What are the symptoms of breast cancer?
Changes which women should look out for include:
• A new lump or lumpiness in your breasts, especially if it is only one breast
• A change in the size or shape of their breasts
• A change to the nipple such as crusting, an ulcer, redness or the nipple pulled in
• A change in the skin of your breast such as redness or dimpling or puckered skin
• A pain that does not go away
How often should we perform self-checks?
Even if you have regular screens, it is still important to check your breasts regularly because breast cancer can develop at any time, including in between screens. Everyone’s breasts look and feel different so it’s important to become familiar with the normal look and feel of your breast. There is no right or wrong way to check your breasts for any changes. Try to get used to looking and feeling your breasts regularly. You can do this in the bath or shower or when you get dressed. Whatever you feel most comfortable with. When checking your breasts; you need to make sure you check all parts of your breasts, your armpits and up to your collarbone. If you notice any changes in your breasts or something that is not “normal” for you then you should see your GP immediately.
What is a breast screen?
A breast screen or mammogram is a low dose x-ray examination of the breast. It can show very small breast cancers before they can be seen or felt.
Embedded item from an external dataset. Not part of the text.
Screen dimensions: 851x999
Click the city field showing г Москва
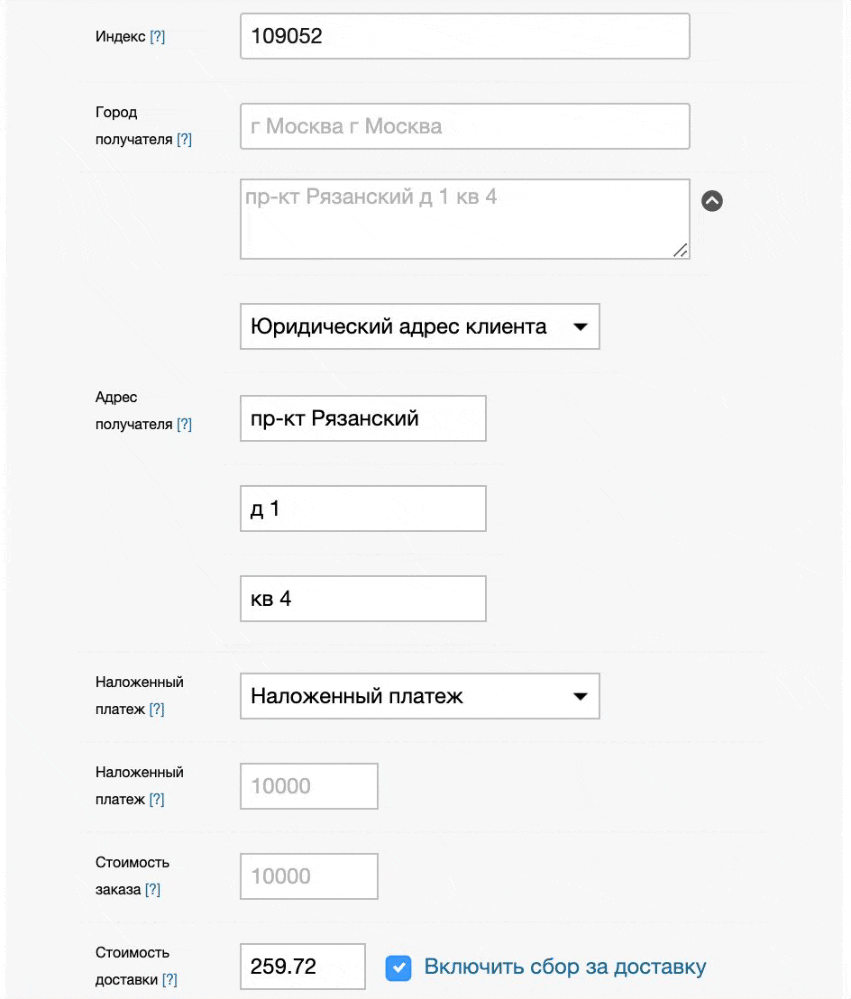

The radiation, which a woman is exposed to during a mammogram is equivalent to six weeks exposure to natural radiation that exists in our environment.
Mammograms are performed by radiographers. The radiographer will assist you to place one breast at a time between two plates on the mammography machine. The machine will press firmly on your breast for about 10 seconds to take the picture. Usually two pictures are taken of each breast, one from the side and one from the top. Having a mammogram usually only takes a few minutes.
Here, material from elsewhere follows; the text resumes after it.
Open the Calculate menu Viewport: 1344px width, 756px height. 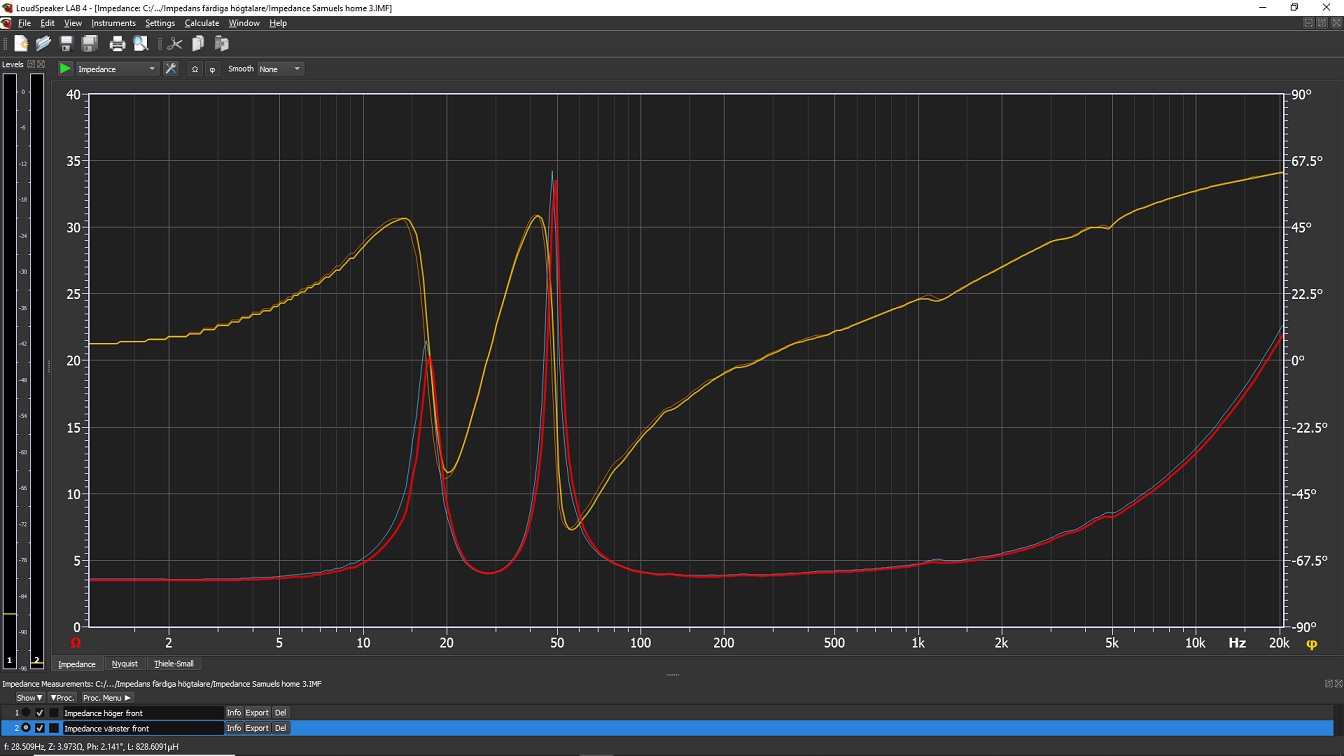201,23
Who needs to have a breast screen and how often does it need to be done?
A breast screen every two years is strongly recommended for women aged between 50 and 74, as the evidence of benefit is strongest in this age group. Women aged 40 to 49 and 75 years and over should talk to their GP about whether they should have a free mammogram. Screening mammograms are not effective for women under 40 years of age.
How effective is it?
Mammograms or breast screens are the most effective, proven method of detecting breast cancer early. Essentially, they bring forward the time at which breast cancer can be diagnosed, so that the cancer can be found when it’s small, confined to the breast and hasn’t spread to the lymph nodes.
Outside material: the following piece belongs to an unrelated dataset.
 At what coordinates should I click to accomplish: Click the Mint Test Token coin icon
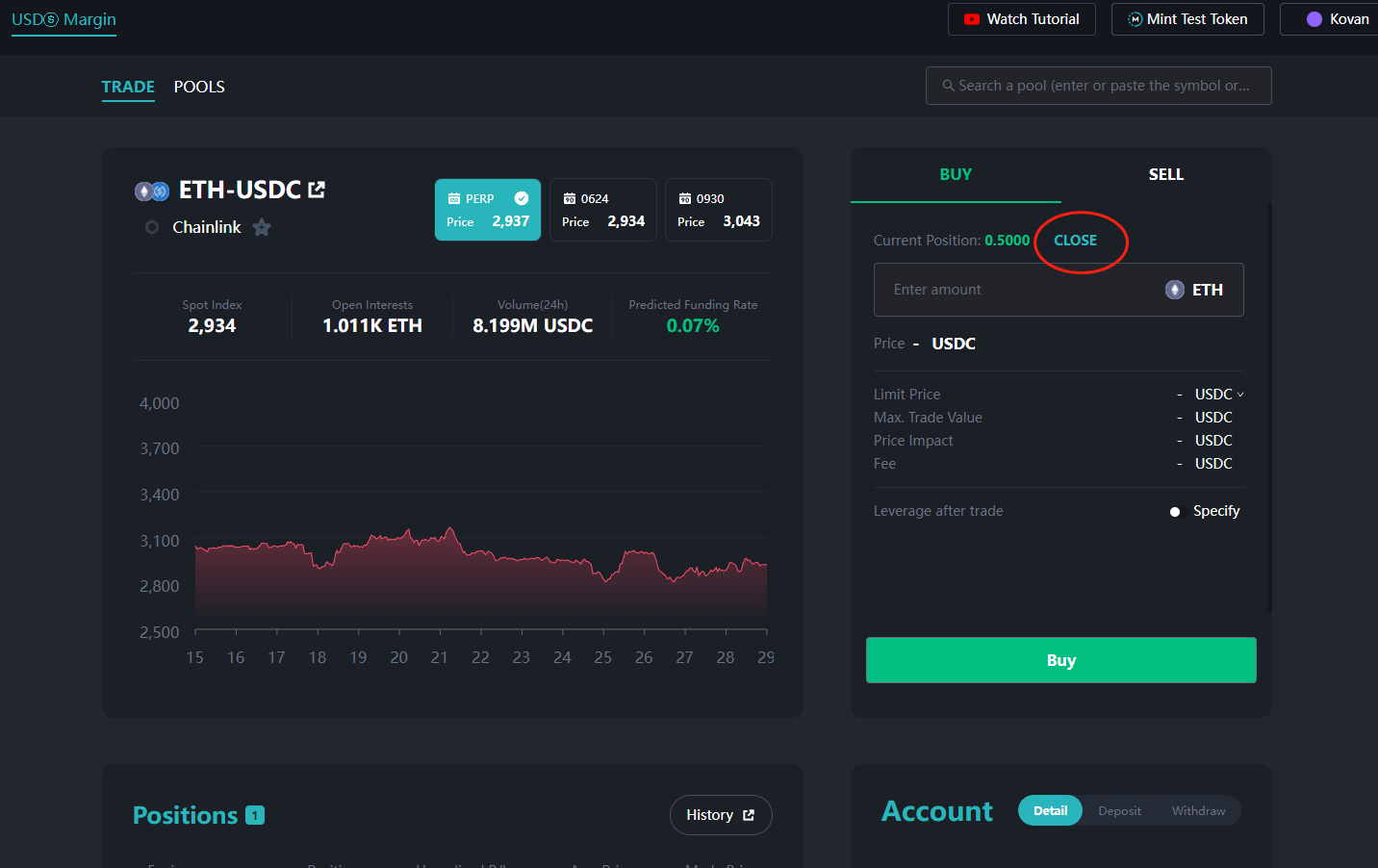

The number of women being diagnosed with breast cancer continues to rise, with 18,087 women expected to be diagnosed in 2018. But with the help of early detection and the increased treatment options that are available the number of deaths resulting from breast cancer has dropped and the five-year survival rate has increased to 90 per cent.
However, like most screening tools, mammograms are not 100 per cent accurate. There is a very small chance that a screening mammogram will look normal even if a cancer is present. For every woman screened, less than one women in a 1000 was found to have breast cancer within 12 months of their screen, that was not picked up by the screening mammogram.
What are some of the common myths surrounding breast cancer?
There are many myths about breast cancer and sometimes it’s hard to know what to believe and what to ignore. Some myths we know are simply not true, such as that women with small breasts won’t develop breast cancer. Other common myths for the causes of breast cancer, which are not supported by research, are wearing underwire or tight-fitting bras, using antiperspirants or deodorants, stress or bumps or knocks to the breast.
What can women do to reduce their risk of breast cancer?
Obviously, women have no control over getting older or their genetic make-up.
There are, however, many positive lifestyle changes which women can make to reduce their risk of developing breast cancer and improve their overall wellbeing. Maintaining a healthy weight through an active lifestyle and a healthy diet is particularly important for post-menopausal women. But women of all ages will benefit from limiting their alcohol intake and quitting or reducing smoking.